>> start EXCERPT

Students are often still childlike; children test boundaries. Each semester, no matter where I teach, I tend to run across a student who blatantly plagiarizes a paper. This discovery was recorded so specifically because I was sitting on campus, either grading in my office between classes or silently fuming in the library with my students while they were independently researching for their final paper.
Each college has a specific protocol for handling plagiarism. I publish the institution’s specific language in my course syllabus, “punish” the student based on the infraction, and pass the information up the chain-of-command if deemed appropriate.
After that, I entrust the administration with the situation—never inquiring about their decision—just as I hope they trust me to continue to do my job without interference.
* * *
Going back to O’Keefe’s, “The Community College / ‘Real College’ Divide,” she writes of a “divide” between “people who believe in community colleges, and people who dismiss and even diminish them.”
I do not know where O’Keefe lives, nor what region she is writing about with regard to this article—but I know what I heard when my children were each introduced to their high school in Minnesota. The high school’s guidance counselors promoted a very specific set of courses for students who tested well in the years leading up to ninth grade, making them “college ready,” while the students who had not tested well were simply given a plan to graduate.
Is that the “divide” O’Keefe means?
When I look into a classroom of students each semester, I do see a different set of people depending on whether it is a community college or a four-year university; I also see a difference in student population with the time of day, regional location of the school, and current state of the nation’s economy.

>> end EXCERPT
>> start GIVEN MATERIAL

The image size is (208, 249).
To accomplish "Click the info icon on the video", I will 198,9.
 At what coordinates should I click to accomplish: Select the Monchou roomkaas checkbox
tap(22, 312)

>> end GIVEN MATERIAL

■ TASKS TO PERFORM:
1. In the excerpt on community college teaching, where does the author publish the institution's specific language on plagiarism?
2. For each statement, say whether it agrees with the excerpt on community college teaching, quoting the deciding words: (a) After passing a plagiarism case up the chain of command, the author asks the administration what it decided. (b) The author's children went to high school in Minnesota. (c) The author knows which region O'Keefe is writing about.
The data is not needed for this work.

■ ANSWER LIST:
1. In the course syllabus.

2.
(a) No: "never inquiring about their decision"
(b) Yes: "my children were each introduced to their high school in Minnesota"
(c) No: "nor what region she is writing about with regard to this article"